IntelliJ IDEA 2023.3 Help

PHP

You can extend IntelliJ IDEA Ultimate with the PHP development functionality by installing the PHP plugin. The plugin implements all the features of PhpStorm, the standalone IDE for PHP developers. For more information about the supported features, refer to PhpStorm documentation.

Work with PHP projects in IntelliJ IDEA

Configure PHP environment

The PHP development environment includes a PHP engine, a web server, and a database server—the so-called AMP (Apache, MySQL, PHP) technology stack that can be installed as a preconfigured package (like XAMPP for Windows or MAMP for macOS) or manually to the local operating system, in a virtual machine, or in a Docker container.

IntelliJ IDEA integrates with your PHP development environment for running, debugging, or unit testing the applications opened in the IDE.
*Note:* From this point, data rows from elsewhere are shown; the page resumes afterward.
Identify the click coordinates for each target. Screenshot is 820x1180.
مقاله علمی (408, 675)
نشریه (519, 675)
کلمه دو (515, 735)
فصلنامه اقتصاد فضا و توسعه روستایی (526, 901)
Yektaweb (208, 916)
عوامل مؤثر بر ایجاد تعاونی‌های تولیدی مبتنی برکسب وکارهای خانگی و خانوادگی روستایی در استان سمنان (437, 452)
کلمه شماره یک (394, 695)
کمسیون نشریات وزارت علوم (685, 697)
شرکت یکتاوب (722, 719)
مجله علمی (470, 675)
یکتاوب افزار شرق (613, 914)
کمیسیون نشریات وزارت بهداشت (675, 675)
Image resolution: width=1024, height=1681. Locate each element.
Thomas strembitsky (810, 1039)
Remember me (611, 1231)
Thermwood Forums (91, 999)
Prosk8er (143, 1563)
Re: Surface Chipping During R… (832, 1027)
To integrate your development environment with IntelliJ IDEA:

  1. Configure the PHP interpreter in IntelliJ IDEA as described in Configure local PHP interpreters or Configure remote PHP interpreters.

  2. Configure integration with the database server as described in Create a data source.

  3. Set up a debugging engine as described in Debugging: Ultimate Guide.

  4. Set up a testing framework as described in Testing.

Open or create a PHP project

You can open or clone an existing PHP project in IntelliJ IDEA or create a new one. To create a PHP project:

  1. Go to File | New | Project or on the Welcome screen, click New Project.

  2. In the New Project dialog that opens:

    • Provide the name of the new project folder and the path to it.

    • Select PHP as the project type.

    • Select the Add 'composer.json' checkbox to automatically create a composer.json file for project dependencies.

      New PHP project

Code with smart assistance

  • PHP code completion. The PHP plugin helps you speed up the coding process with context-aware PHP code completion and PHP type checking.

    Array shape example
  • Static code analysis. The PHP plugin comes with an extensive set of inspections for static analysis of PHP code. A specific type of inspections is code quality checks by third-party tools, such as PHP CS Fixer, Laravel Pint, PHPStan, Psalm, PHP_CodeSniffer, and PHP Mess Detector.

    View insceptions in the editor

    Inspections not only tell you where a problem is, but also provide quick-fixes that help you deal with it right away. For the code that is correct (that is, not highlighted in the editor) but can still be optimized in the current context, there are intention actions.

  • Code generation and live templates. The plugin provides multiple ways to generate boilerplate PHP code. For bigger code constructs, such as loops, conditions, declarations, or print statements, there are PHP live templates.

    ps_quick_start_generate_code_mac.png
  • PHPDoc comments. For documentation comments, the plugin provides completion that is enabled by default. IntelliJ IDEA creates stubs of PHPDoc blocks when you type the /** opening tag and press Enter, or press Alt+Insert and appoint the code construct (a class, a method, a function, and so on) to document.

    Generate PHPDoc

Run PHP code

There are several ways to run a PHP application in IntelliJ IDEA:

  • From IntelliJ IDEA using a run configuration of the type PHP Web Page to view application output in a browser.

  • From IntelliJ IDEA using a PHP Script run configuration to view the application output in the Run tool window.

  • From IntelliJ IDEA, using a built-in Web server. This approach saves your time and effort because you do not need to deploy the application sources.

    Debug PHP code

    The plugin supports PHP code debugging with Xdebug and Zend Debugger. With Xdebug, the IDE automates the process of getting the debugger up and running, showing you the necessary prompts and action links as you go.

    Besides interactive debugging, the IDE's integration with Xdebug also supports profiling. IntelliJ IDEA provides visual representation of the profiling snapshots generated by Xdebug to help you examine how your PHP application uses execution time and memory.

      Test PHP code

      The PHP plugin supports integration with the most popular PHP test frameworks: PHPUnit, Pest, Behat, PHPSpec, and Codeception, so that you could create, manage, execute tests and review test results from within the IDE.

      You can configure and run tests in different modules of a PHP project independently of one another. If your PHP project contains multiple Composer-managed subprojects, and each of such subprojects has its own test framework executable and/or configuration file, IntelliJ IDEA creates a separate test framework configuration for each subproject.

        Deploy PHP application

        With IntelliJ IDEA, you can flexibly configure deployment of PHP applications. For example, you can set up your PHP project on a local Web server from the very beginning, or develop and test an application locally and then upload it to a remote Web server, and so on.